Даша бегом побежала к площади. Там, против портретов Игоревой и Сугробина, стоял стенд заводского «Крокодила». У стенда толпились рабочие. На стенде Даша увидела свежую карикатуру. Две страшенные стерженщицы стояли над распавшимися стержнями. Длинные, раздвоенные, как змеиные жала, языки их высовывались и переплетались. Под карикатурой была подпись:

Все с первого взгляда становится ясно: Страсть к болтовне, к работе бесстрастность!
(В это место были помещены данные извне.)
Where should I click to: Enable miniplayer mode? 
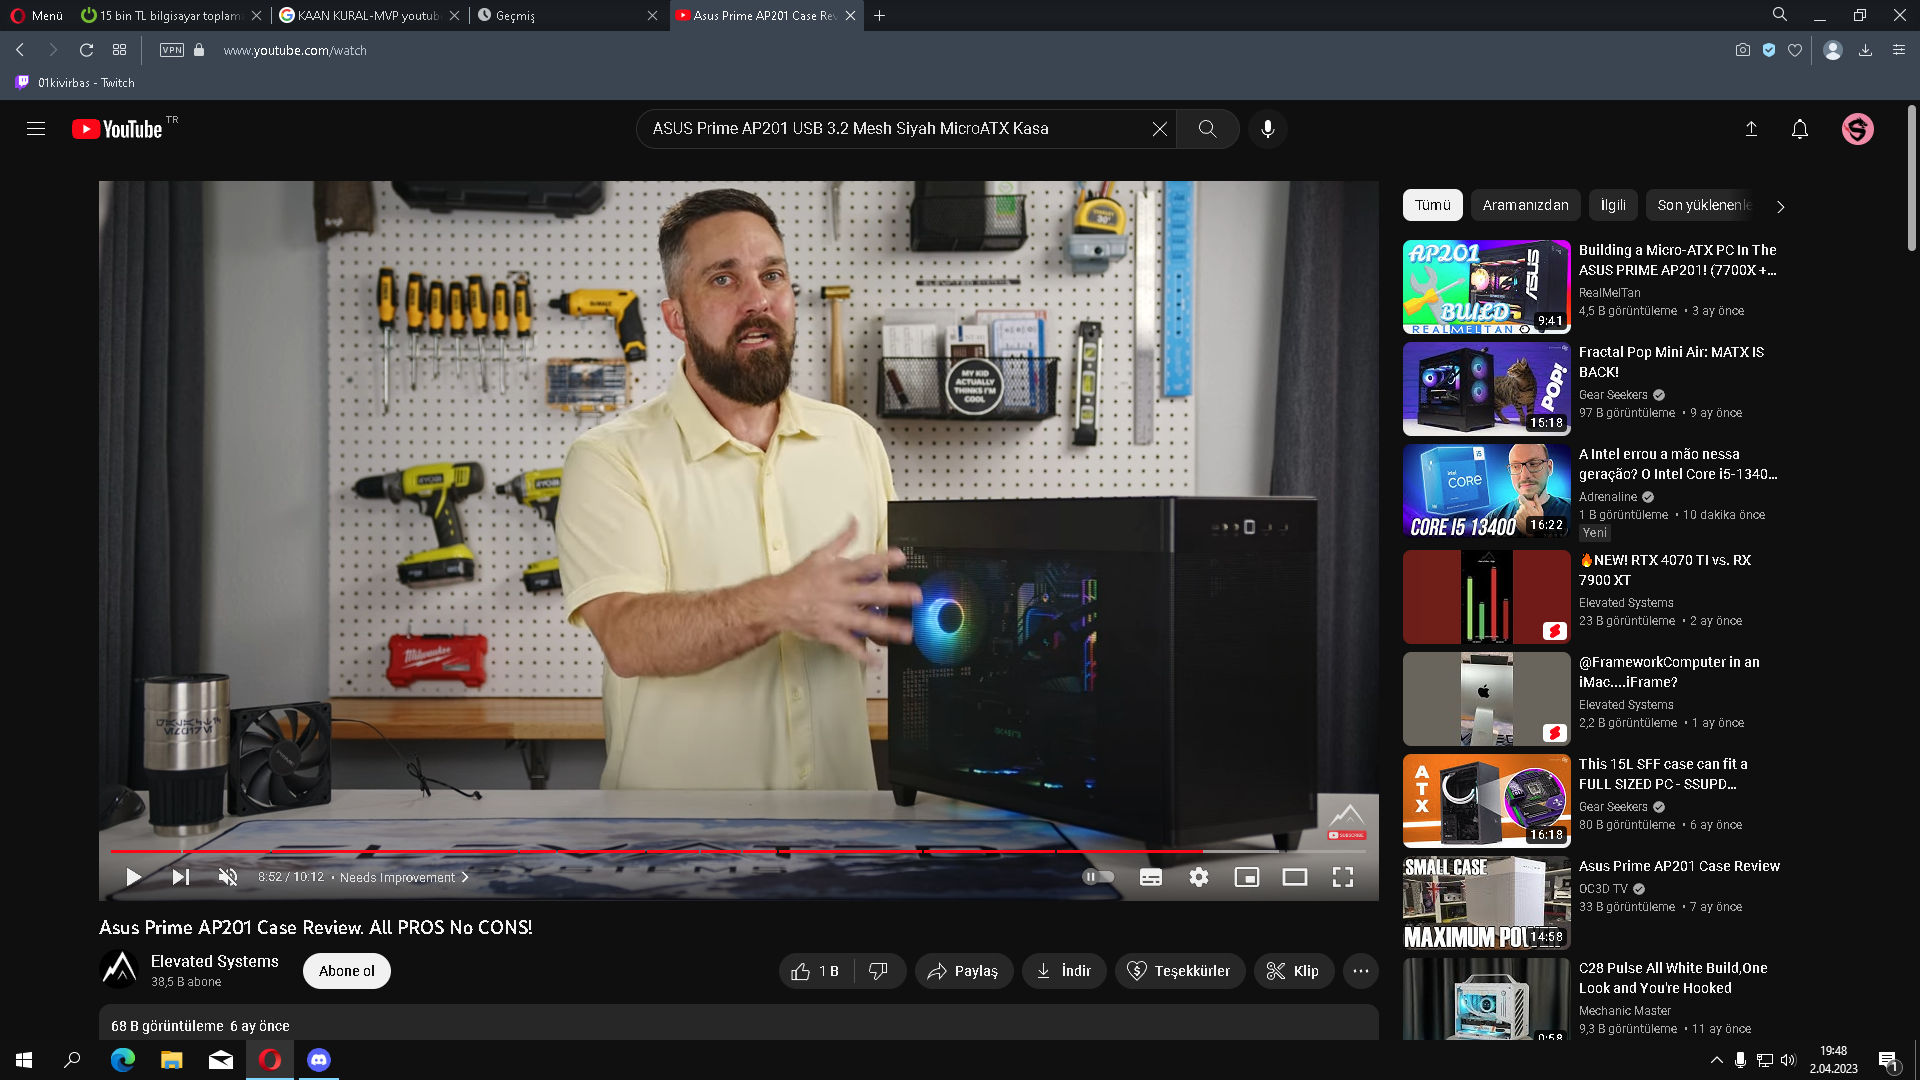[1247, 877]
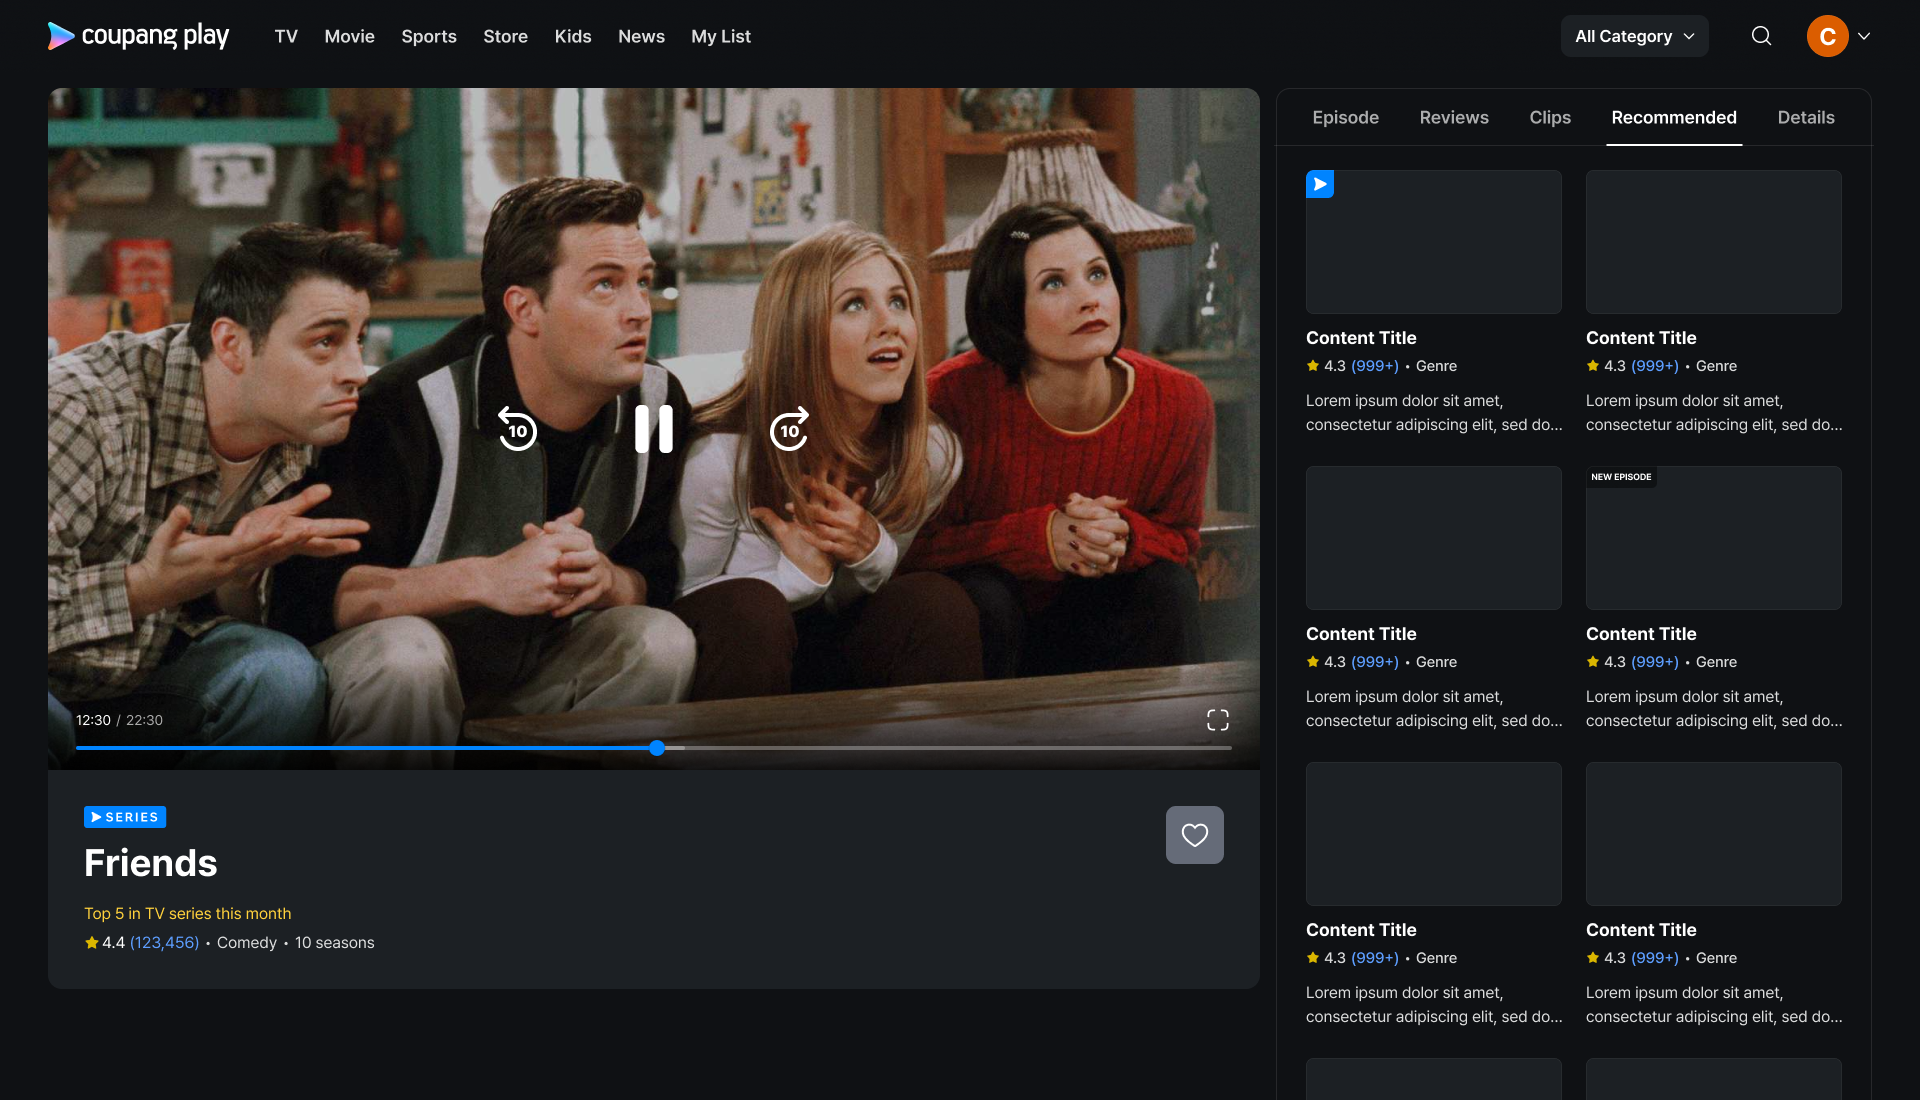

В одной из стерженщиц Даша узнала себя… Да, это была она — курносая, лупоглазая, в новых своих сережках с голубыми камушками.

И первое, о чем подумала: «Мама! Мама-то письма мои читает, радуется… Думает, что дочка у нее разумница, ударница. И не знает, какое надо мной здесь стряслося позорище!»

Она бежала от стенда в слезах.

«И сережки разрисовали! Какой злодей расстарался?»

В аллее почета она опять оглянулась: с огромного портрета смотрело гордое, улыбающееся лицо Игоревой, а прямо против нее висел «Крокодил», и в «Крокодиле» Даша — с языком-жалом, смешная, безобразная и, чтобы не спутали ее с другими, с голубыми сережками.

Она вынула из ушей свои опозоренные сережки, еще недавно такие желанные.

ГЛАВА 4 «ХОХЛАТЫЙ БЕГЕМОТ»

По-весеннему высокое солнце сияло в мартовском безоблачном небе, но наперекор ему непрерывно дули пронзительные ветры. От жестокого единоборья солнца и ветра страдало все существующее. Люди, уставшие хорониться от стужи, радуясь весеннему солнцу, распахивали пальто, ветер тут же прохватывал насквозь, и гриппы свирепствовали в городе.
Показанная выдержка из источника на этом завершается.